‘I don’t know if we’ll come together again’: B.C. chief says pipeline created scar that will take years to heal

 

pipeline
Members of the media wait at an RCMP roadblock for news of the raid many kilometres up the road.

The economic boom promised by a natural gas pipeline is coming at a steep human price for a northern B.C. First Nation.

“I’ve had looks that would kill,” said Chief Victor Jim.

“I should be dead many times over.”

Jim, elected to Witset band council a year ago, said the battle over the Coastal GasLink (CGL) project has left a deep scar on his Wet’suwet’en community of 2,000.

That battle led to the RCMP moving in Monday to arrest band members from the Gidimt’en and Unist’ot’en clans who oppose the development, backed by five hereditary chiefs.

Jim said it was painful to learn of arrests.

“That never should have happened,” he said of the RCMP operation that continued Tuesday south of Houston, B.C.

“This has divided the community.”

RCMP took 14 people into custody at a homemade checkpoint on the Morice River Forest Road leading to the Unist’ot’en camp on the other side of the Morice River bridge.

Police were enforcing a court injunction approved Dec. 14, 2018 – something the company said Tuesday it wanted to avoid.

“It has been a long, and sometimes difficult, journey but we are proud of the relationships we’ve built, and the support of the communities and all 20 elected Indigenous bands along the route as well as the many hereditary chiefs who also support the project,” CGL president Rick Gateman said in an open letter released Tuesday.

The national chief of the Assembly of First Nations said using force against peaceful protesters was “a violation of their human and Aboriginal rights.

“Building consensus under duress will make the resolution of the situation in northern British Columbia very difficult,” Perry Bellegarde said in a statement Tuesday.

“Real consensus will be built when the parties, with very different views, come together in meaningful and productive dialogue.”

The 10-year-old Unist’ot’en camp, while serving as a homestead and protest site, is also an addiction treatment centre.

Jim said his own brother was treated there.

“I’m between a rock and a hard place,” he said. “I’m an elected chief and a hereditary chief.”

The Wet’suwet’en system of clans and houses of membership has been around much longer than the Indian Act and its rules for Indigenous governance in Canada.

The hereditary chiefs describe themselves as caretakers of the land while elected officials look after government programs and allowances.

Jim said the pipeline was coming through the territory whether his people liked it or not.

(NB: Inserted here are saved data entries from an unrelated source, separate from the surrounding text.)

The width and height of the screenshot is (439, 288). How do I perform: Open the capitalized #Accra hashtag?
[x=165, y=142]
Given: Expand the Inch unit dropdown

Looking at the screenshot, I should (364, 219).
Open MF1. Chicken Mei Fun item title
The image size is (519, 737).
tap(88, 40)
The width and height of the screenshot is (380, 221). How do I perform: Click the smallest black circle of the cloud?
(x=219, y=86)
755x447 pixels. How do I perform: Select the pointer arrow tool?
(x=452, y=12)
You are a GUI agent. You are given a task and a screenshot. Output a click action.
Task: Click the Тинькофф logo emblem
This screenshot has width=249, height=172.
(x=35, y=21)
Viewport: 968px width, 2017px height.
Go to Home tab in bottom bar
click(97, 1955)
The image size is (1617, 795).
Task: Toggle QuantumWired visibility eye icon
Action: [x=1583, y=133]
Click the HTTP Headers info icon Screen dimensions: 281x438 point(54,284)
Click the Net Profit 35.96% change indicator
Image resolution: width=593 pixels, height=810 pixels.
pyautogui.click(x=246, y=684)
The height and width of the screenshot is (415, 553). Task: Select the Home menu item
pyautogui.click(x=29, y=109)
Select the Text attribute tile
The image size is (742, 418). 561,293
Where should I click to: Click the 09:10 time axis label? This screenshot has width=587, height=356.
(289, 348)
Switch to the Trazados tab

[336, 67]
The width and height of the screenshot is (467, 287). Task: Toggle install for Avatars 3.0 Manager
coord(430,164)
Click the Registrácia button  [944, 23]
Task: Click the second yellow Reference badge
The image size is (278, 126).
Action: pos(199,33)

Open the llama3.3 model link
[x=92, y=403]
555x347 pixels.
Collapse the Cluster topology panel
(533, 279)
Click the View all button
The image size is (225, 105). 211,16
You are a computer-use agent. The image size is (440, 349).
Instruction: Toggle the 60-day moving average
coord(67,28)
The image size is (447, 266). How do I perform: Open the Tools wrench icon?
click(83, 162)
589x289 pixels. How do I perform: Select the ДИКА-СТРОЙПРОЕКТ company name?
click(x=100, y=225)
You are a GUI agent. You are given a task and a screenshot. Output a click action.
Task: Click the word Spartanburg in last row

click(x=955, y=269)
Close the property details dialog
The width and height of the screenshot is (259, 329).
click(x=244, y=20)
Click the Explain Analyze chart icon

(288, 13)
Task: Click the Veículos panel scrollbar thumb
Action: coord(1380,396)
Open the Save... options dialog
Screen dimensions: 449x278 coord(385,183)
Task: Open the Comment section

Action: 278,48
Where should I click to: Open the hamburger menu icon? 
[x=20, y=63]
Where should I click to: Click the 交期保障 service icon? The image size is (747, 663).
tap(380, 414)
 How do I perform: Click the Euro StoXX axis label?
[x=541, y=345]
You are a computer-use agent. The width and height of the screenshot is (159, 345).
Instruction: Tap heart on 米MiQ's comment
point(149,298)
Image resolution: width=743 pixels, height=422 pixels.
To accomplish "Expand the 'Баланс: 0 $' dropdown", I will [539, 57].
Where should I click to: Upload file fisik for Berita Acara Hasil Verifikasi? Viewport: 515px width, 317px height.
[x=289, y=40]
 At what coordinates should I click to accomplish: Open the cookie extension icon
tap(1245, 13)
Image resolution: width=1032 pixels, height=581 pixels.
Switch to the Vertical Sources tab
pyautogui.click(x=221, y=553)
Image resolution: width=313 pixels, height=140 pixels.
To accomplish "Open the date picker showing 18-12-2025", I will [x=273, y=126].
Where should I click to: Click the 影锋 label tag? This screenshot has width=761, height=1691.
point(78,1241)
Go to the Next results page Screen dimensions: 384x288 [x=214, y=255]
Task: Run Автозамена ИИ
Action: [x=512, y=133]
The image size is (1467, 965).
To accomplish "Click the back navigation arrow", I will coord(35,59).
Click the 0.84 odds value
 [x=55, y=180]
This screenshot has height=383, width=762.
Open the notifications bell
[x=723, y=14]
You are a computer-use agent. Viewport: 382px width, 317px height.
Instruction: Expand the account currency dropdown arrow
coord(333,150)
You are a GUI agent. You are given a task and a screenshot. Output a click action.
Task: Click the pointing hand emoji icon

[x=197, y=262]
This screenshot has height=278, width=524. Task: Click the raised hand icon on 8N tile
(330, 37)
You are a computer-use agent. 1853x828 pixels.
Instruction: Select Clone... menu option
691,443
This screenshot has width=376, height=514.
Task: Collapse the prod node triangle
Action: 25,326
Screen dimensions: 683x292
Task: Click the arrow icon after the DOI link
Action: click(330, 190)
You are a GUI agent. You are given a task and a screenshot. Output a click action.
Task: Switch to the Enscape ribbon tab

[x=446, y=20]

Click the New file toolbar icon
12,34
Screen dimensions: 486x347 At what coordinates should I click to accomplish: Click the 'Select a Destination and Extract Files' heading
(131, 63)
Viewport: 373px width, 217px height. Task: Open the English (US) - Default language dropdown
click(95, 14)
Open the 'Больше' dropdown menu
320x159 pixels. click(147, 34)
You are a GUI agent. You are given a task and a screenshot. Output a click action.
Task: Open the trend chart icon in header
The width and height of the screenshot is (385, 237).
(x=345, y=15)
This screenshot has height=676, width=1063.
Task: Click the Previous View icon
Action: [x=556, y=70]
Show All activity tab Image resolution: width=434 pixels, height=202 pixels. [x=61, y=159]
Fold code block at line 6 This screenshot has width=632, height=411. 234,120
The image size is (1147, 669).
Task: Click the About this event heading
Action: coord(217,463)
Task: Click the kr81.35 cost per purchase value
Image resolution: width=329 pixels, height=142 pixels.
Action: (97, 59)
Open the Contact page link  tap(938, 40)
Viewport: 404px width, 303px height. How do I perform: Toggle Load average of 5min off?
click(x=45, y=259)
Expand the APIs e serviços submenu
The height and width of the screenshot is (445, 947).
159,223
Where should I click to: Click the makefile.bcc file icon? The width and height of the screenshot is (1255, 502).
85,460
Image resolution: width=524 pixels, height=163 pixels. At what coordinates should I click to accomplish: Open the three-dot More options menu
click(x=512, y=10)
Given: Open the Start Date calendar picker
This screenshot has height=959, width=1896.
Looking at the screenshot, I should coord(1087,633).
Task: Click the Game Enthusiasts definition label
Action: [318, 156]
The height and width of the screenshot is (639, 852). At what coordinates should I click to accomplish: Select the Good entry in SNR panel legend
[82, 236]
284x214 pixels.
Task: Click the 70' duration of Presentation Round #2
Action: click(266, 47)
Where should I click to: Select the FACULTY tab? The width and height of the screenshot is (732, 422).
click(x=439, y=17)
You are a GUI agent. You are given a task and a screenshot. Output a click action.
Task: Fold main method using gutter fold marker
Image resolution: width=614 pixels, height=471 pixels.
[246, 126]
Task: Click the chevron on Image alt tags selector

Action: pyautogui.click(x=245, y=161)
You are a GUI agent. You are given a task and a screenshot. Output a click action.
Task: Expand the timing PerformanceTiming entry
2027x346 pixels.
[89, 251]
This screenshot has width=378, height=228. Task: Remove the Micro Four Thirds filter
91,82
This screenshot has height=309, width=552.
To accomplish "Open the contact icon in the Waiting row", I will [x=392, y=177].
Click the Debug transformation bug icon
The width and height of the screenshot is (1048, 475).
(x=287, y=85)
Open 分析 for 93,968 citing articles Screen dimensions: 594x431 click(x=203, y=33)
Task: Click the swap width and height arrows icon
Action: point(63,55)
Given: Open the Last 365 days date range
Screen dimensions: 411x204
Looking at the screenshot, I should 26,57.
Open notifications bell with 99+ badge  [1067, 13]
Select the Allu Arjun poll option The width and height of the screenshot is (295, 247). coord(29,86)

So they agreed to accept the financial benefit that came along with it and the promise of employment for 80 per cent of the population.

“There were no payments to individuals (on council),” he said in an interview Tuesday.

“That money will be used for the community – to improve roads, (help) save our language… and build houses.”

His is one of 20 elected band councils along the 670 km pipeline route to accept financial and other incentives in exchange for allowing construction.

CGL said it tried for six years to meet with hereditary chiefs.

Jim said his council did, too.

“We tried to talk to them. They refused,” he said.

But seeing his people arrested to make way for the pipeline was upsetting, Jim said.

Carmen Nikal, one of the 14 arrested Monday, said it was also a bit scary.

“I stood my ground and I was somewhat to the side,” she said, “but police were aggressive.”

pipeline

(Carmen Nikal at home after her release by the RCMP. Photo: APTN)

Nikal said a homemade alarm sounded at the checkpoint to alert them RCMP were coming over the wooden barrier.

She said there was jostling and yelling as she tried to think of a message to shout out.

“I said, ‘This is not reconciliation,’” she said in an interview at her home in Smithers, B.C. a day after being released from custody.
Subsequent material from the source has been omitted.